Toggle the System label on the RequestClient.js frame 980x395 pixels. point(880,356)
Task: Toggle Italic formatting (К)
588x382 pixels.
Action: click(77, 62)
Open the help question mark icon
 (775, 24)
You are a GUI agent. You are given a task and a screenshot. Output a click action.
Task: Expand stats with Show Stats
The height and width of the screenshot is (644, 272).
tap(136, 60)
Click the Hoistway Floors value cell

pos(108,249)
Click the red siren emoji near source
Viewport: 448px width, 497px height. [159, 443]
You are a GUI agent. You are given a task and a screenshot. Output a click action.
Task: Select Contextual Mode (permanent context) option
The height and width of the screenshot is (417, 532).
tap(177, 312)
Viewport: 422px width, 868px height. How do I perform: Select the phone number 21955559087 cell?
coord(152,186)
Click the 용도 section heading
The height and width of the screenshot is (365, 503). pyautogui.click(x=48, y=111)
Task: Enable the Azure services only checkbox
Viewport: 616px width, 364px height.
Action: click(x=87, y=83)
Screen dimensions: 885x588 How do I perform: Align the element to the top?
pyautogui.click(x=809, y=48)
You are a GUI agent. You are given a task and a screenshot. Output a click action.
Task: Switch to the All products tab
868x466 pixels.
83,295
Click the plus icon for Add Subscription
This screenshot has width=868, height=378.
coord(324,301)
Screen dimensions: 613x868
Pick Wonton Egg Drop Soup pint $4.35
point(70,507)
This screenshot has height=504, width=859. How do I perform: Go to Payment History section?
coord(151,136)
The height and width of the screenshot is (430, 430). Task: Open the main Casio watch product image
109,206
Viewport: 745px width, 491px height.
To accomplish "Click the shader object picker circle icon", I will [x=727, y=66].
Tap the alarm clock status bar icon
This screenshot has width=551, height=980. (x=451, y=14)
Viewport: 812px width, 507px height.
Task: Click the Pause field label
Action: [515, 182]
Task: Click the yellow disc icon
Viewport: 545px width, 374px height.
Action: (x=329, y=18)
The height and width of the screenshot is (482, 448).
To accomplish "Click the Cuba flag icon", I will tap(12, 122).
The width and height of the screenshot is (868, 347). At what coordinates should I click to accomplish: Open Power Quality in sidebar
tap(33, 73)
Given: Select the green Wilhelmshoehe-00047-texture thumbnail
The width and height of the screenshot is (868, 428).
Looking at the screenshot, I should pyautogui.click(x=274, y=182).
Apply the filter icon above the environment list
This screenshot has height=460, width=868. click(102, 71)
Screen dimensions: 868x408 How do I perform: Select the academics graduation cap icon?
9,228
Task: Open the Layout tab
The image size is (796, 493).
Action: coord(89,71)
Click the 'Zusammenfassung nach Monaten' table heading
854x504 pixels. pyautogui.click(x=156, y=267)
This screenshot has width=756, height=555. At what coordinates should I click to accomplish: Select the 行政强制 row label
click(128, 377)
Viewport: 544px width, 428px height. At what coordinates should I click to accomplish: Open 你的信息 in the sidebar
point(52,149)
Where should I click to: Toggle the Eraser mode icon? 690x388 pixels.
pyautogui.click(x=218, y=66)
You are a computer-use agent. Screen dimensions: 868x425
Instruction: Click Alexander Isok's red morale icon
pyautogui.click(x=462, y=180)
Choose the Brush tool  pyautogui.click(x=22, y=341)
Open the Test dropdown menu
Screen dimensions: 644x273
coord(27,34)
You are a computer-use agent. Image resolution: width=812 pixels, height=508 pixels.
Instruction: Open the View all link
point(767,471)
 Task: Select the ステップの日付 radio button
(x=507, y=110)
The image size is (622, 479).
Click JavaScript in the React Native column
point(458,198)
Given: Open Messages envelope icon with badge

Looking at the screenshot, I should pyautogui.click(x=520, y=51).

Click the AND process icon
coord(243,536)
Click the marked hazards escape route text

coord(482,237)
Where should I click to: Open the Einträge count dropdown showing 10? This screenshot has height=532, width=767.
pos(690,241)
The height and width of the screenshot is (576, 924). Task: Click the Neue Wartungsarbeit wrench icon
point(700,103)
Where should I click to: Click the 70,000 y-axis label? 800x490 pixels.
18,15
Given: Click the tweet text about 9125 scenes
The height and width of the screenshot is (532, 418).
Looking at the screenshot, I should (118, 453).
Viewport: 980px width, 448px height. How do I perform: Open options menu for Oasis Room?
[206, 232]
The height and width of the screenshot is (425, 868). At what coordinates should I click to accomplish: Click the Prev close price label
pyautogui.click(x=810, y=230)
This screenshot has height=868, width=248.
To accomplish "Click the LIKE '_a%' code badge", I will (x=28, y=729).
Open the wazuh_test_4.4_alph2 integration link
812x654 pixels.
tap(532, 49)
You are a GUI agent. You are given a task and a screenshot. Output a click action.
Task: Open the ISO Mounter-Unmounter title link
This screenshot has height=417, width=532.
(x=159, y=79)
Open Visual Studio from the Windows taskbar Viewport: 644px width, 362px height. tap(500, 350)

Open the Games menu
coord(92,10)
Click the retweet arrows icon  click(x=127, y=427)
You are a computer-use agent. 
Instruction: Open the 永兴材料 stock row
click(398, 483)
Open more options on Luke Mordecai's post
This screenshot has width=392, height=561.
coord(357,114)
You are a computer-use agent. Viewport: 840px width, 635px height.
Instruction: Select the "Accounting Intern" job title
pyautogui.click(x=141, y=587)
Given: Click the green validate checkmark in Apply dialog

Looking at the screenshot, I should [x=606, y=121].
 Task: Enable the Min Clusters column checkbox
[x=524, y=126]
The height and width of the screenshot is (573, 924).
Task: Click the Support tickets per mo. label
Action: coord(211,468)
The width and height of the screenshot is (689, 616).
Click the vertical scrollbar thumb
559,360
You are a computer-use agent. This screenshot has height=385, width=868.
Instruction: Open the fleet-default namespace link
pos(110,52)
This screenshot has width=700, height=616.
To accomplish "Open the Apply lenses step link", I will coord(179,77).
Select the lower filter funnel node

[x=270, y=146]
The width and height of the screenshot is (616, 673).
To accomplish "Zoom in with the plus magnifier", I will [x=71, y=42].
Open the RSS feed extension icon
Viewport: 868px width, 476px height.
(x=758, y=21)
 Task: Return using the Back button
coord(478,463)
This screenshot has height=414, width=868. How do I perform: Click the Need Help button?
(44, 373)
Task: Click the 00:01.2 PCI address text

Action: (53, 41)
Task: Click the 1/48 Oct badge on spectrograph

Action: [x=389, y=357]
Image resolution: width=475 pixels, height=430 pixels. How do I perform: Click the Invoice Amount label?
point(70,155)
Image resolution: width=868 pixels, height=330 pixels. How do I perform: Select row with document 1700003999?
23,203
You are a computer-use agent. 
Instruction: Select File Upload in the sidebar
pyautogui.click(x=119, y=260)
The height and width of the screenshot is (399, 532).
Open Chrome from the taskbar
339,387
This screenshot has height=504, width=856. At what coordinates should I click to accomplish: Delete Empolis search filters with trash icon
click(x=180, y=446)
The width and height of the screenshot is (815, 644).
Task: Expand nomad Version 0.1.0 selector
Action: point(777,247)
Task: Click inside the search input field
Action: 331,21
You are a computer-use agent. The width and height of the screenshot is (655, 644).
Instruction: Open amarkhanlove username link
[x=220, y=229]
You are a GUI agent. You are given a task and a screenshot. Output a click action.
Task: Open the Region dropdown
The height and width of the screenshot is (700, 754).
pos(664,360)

◆ Assigned task ◆
Take each record above and return it verbatim.

◆ Answer for the task ◆
Toggle the System label on the RequestClient.js frame 980x395 pixels. point(880,356)
Task: Toggle Italic formatting (К)
588x382 pixels.
Action: click(77, 62)
Open the help question mark icon
 (775, 24)
You are a GUI agent. You are given a task and a screenshot. Output a click action.
Task: Expand stats with Show Stats
The height and width of the screenshot is (644, 272).
tap(136, 60)
Click the Hoistway Floors value cell

pos(108,249)
Click the red siren emoji near source
Viewport: 448px width, 497px height. [159, 443]
You are a GUI agent. You are given a task and a screenshot. Output a click action.
Task: Select Contextual Mode (permanent context) option
The height and width of the screenshot is (417, 532).
tap(177, 312)
Viewport: 422px width, 868px height. How do I perform: Select the phone number 21955559087 cell?
coord(152,186)
Click the 용도 section heading
The height and width of the screenshot is (365, 503). pyautogui.click(x=48, y=111)
Task: Enable the Azure services only checkbox
Viewport: 616px width, 364px height.
Action: click(x=87, y=83)
Screen dimensions: 885x588 How do I perform: Align the element to the top?
pyautogui.click(x=809, y=48)
You are a GUI agent. You are given a task and a screenshot. Output a click action.
Task: Switch to the All products tab
868x466 pixels.
83,295
Click the plus icon for Add Subscription
This screenshot has width=868, height=378.
coord(324,301)
Screen dimensions: 613x868
Pick Wonton Egg Drop Soup pint $4.35
point(70,507)
This screenshot has height=504, width=859. How do I perform: Go to Payment History section?
coord(151,136)
The height and width of the screenshot is (430, 430). Task: Open the main Casio watch product image
109,206
Viewport: 745px width, 491px height.
To accomplish "Click the shader object picker circle icon", I will [x=727, y=66].
Tap the alarm clock status bar icon
This screenshot has width=551, height=980. (x=451, y=14)
Viewport: 812px width, 507px height.
Task: Click the Pause field label
Action: [515, 182]
Task: Click the yellow disc icon
Viewport: 545px width, 374px height.
Action: (x=329, y=18)
The height and width of the screenshot is (482, 448).
To accomplish "Click the Cuba flag icon", I will tap(12, 122).
The width and height of the screenshot is (868, 347). At what coordinates should I click to accomplish: Open Power Quality in sidebar
tap(33, 73)
Given: Select the green Wilhelmshoehe-00047-texture thumbnail
The width and height of the screenshot is (868, 428).
Looking at the screenshot, I should pyautogui.click(x=274, y=182).
Apply the filter icon above the environment list
This screenshot has height=460, width=868. click(102, 71)
Screen dimensions: 868x408 How do I perform: Select the academics graduation cap icon?
9,228
Task: Open the Layout tab
The image size is (796, 493).
Action: coord(89,71)
Click the 'Zusammenfassung nach Monaten' table heading
854x504 pixels. pyautogui.click(x=156, y=267)
This screenshot has width=756, height=555. At what coordinates should I click to accomplish: Select the 行政强制 row label
click(128, 377)
Viewport: 544px width, 428px height. At what coordinates should I click to accomplish: Open 你的信息 in the sidebar
point(52,149)
Where should I click to: Toggle the Eraser mode icon? 690x388 pixels.
pyautogui.click(x=218, y=66)
You are a computer-use agent. Screen dimensions: 868x425
Instruction: Click Alexander Isok's red morale icon
pyautogui.click(x=462, y=180)
Choose the Brush tool  pyautogui.click(x=22, y=341)
Open the Test dropdown menu
Screen dimensions: 644x273
coord(27,34)
You are a computer-use agent. Image resolution: width=812 pixels, height=508 pixels.
Instruction: Open the View all link
point(767,471)
 Task: Select the ステップの日付 radio button
(x=507, y=110)
The image size is (622, 479).
Click JavaScript in the React Native column
point(458,198)
Given: Open Messages envelope icon with badge

Looking at the screenshot, I should pyautogui.click(x=520, y=51).

Click the AND process icon
coord(243,536)
Click the marked hazards escape route text

coord(482,237)
Where should I click to: Open the Einträge count dropdown showing 10? This screenshot has height=532, width=767.
pos(690,241)
The height and width of the screenshot is (576, 924). Task: Click the Neue Wartungsarbeit wrench icon
point(700,103)
Where should I click to: Click the 70,000 y-axis label? 800x490 pixels.
18,15
Given: Click the tweet text about 9125 scenes
The height and width of the screenshot is (532, 418).
Looking at the screenshot, I should (118, 453).
Viewport: 980px width, 448px height. How do I perform: Open options menu for Oasis Room?
[206, 232]
The height and width of the screenshot is (425, 868). At what coordinates should I click to accomplish: Click the Prev close price label
pyautogui.click(x=810, y=230)
This screenshot has height=868, width=248.
To accomplish "Click the LIKE '_a%' code badge", I will (x=28, y=729).
Open the wazuh_test_4.4_alph2 integration link
812x654 pixels.
tap(532, 49)
You are a GUI agent. You are given a task and a screenshot. Output a click action.
Task: Open the ISO Mounter-Unmounter title link
This screenshot has height=417, width=532.
(x=159, y=79)
Open Visual Studio from the Windows taskbar Viewport: 644px width, 362px height. tap(500, 350)

Open the Games menu
coord(92,10)
Click the retweet arrows icon  click(x=127, y=427)
You are a computer-use agent. 
Instruction: Open the 永兴材料 stock row
click(398, 483)
Open more options on Luke Mordecai's post
This screenshot has width=392, height=561.
coord(357,114)
You are a computer-use agent. Viewport: 840px width, 635px height.
Instruction: Select the "Accounting Intern" job title
pyautogui.click(x=141, y=587)
Given: Click the green validate checkmark in Apply dialog

Looking at the screenshot, I should [x=606, y=121].
 Task: Enable the Min Clusters column checkbox
[x=524, y=126]
The height and width of the screenshot is (573, 924).
Task: Click the Support tickets per mo. label
Action: coord(211,468)
The width and height of the screenshot is (689, 616).
Click the vertical scrollbar thumb
559,360
You are a computer-use agent. This screenshot has height=385, width=868.
Instruction: Open the fleet-default namespace link
pos(110,52)
This screenshot has width=700, height=616.
To accomplish "Open the Apply lenses step link", I will coord(179,77).
Select the lower filter funnel node

[x=270, y=146]
The width and height of the screenshot is (616, 673).
To accomplish "Zoom in with the plus magnifier", I will [x=71, y=42].
Open the RSS feed extension icon
Viewport: 868px width, 476px height.
(x=758, y=21)
 Task: Return using the Back button
coord(478,463)
This screenshot has height=414, width=868. How do I perform: Click the Need Help button?
(44, 373)
Task: Click the 00:01.2 PCI address text

Action: (53, 41)
Task: Click the 1/48 Oct badge on spectrograph

Action: [x=389, y=357]
Image resolution: width=475 pixels, height=430 pixels. How do I perform: Click the Invoice Amount label?
point(70,155)
Image resolution: width=868 pixels, height=330 pixels. How do I perform: Select row with document 1700003999?
23,203
You are a computer-use agent. 
Instruction: Select File Upload in the sidebar
pyautogui.click(x=119, y=260)
The height and width of the screenshot is (399, 532).
Open Chrome from the taskbar
339,387
This screenshot has height=504, width=856. At what coordinates should I click to accomplish: Delete Empolis search filters with trash icon
click(x=180, y=446)
The width and height of the screenshot is (815, 644).
Task: Expand nomad Version 0.1.0 selector
Action: point(777,247)
Task: Click inside the search input field
Action: 331,21
You are a computer-use agent. The width and height of the screenshot is (655, 644).
Instruction: Open amarkhanlove username link
[x=220, y=229]
You are a GUI agent. You are given a task and a screenshot. Output a click action.
Task: Open the Region dropdown
The height and width of the screenshot is (700, 754).
pos(664,360)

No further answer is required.